**What the task requires**
Copy out all of the following material word for word, keeping every line unchanged.

**Excerpted data**
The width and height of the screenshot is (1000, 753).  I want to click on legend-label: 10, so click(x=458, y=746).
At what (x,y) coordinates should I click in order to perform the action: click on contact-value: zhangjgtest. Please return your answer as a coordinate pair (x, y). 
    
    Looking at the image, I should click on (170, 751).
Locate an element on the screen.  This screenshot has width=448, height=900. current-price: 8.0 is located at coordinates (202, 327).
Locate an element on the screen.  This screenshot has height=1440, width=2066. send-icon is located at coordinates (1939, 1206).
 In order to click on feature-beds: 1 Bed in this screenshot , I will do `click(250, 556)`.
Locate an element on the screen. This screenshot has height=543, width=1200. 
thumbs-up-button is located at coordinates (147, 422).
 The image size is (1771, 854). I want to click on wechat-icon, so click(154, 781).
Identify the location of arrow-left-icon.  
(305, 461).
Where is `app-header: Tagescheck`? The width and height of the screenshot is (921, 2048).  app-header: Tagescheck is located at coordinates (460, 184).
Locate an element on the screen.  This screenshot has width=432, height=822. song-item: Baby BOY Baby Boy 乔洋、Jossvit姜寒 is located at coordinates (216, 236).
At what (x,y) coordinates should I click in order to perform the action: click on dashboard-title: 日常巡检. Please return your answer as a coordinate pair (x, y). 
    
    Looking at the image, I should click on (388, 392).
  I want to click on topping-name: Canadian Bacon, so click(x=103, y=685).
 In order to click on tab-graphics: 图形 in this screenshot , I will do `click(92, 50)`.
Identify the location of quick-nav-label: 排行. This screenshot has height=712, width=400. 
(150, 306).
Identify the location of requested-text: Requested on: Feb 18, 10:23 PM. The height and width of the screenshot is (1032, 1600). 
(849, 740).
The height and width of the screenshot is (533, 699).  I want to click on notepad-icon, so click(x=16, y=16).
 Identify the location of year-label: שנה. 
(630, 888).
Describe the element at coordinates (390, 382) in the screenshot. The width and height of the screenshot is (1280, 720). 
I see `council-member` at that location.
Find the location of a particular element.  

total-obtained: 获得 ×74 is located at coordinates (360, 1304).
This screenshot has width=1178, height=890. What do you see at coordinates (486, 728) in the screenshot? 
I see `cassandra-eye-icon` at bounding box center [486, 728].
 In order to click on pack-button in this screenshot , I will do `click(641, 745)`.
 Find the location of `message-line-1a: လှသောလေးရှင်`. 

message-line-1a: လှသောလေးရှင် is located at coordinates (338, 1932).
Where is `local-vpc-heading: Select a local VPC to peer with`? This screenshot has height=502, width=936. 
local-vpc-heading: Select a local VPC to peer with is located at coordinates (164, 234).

**Solution for this problem**
The width and height of the screenshot is (1000, 753).  I want to click on legend-label: 10, so click(x=458, y=746).
At what (x,y) coordinates should I click in order to perform the action: click on contact-value: zhangjgtest. Please return your answer as a coordinate pair (x, y). 
    
    Looking at the image, I should click on (170, 751).
Locate an element on the screen.  This screenshot has width=448, height=900. current-price: 8.0 is located at coordinates (202, 327).
Locate an element on the screen.  This screenshot has height=1440, width=2066. send-icon is located at coordinates (1939, 1206).
 In order to click on feature-beds: 1 Bed in this screenshot , I will do `click(250, 556)`.
Locate an element on the screen. This screenshot has height=543, width=1200. 
thumbs-up-button is located at coordinates (147, 422).
 The image size is (1771, 854). I want to click on wechat-icon, so click(154, 781).
Identify the location of arrow-left-icon.  
(305, 461).
Where is `app-header: Tagescheck`? The width and height of the screenshot is (921, 2048).  app-header: Tagescheck is located at coordinates (460, 184).
Locate an element on the screen.  This screenshot has width=432, height=822. song-item: Baby BOY Baby Boy 乔洋、Jossvit姜寒 is located at coordinates (216, 236).
At what (x,y) coordinates should I click in order to perform the action: click on dashboard-title: 日常巡检. Please return your answer as a coordinate pair (x, y). 
    
    Looking at the image, I should click on (388, 392).
  I want to click on topping-name: Canadian Bacon, so click(x=103, y=685).
 In order to click on tab-graphics: 图形 in this screenshot , I will do `click(92, 50)`.
Identify the location of quick-nav-label: 排行. This screenshot has height=712, width=400. 
(150, 306).
Identify the location of requested-text: Requested on: Feb 18, 10:23 PM. The height and width of the screenshot is (1032, 1600). 
(849, 740).
The height and width of the screenshot is (533, 699).  I want to click on notepad-icon, so click(x=16, y=16).
 Identify the location of year-label: שנה. 
(630, 888).
Describe the element at coordinates (390, 382) in the screenshot. The width and height of the screenshot is (1280, 720). 
I see `council-member` at that location.
Find the location of a particular element.  

total-obtained: 获得 ×74 is located at coordinates (360, 1304).
This screenshot has width=1178, height=890. What do you see at coordinates (486, 728) in the screenshot? 
I see `cassandra-eye-icon` at bounding box center [486, 728].
 In order to click on pack-button in this screenshot , I will do `click(641, 745)`.
 Find the location of `message-line-1a: လှသောလေးရှင်`. 

message-line-1a: လှသောလေးရှင် is located at coordinates (338, 1932).
Where is `local-vpc-heading: Select a local VPC to peer with`? This screenshot has height=502, width=936. 
local-vpc-heading: Select a local VPC to peer with is located at coordinates (164, 234).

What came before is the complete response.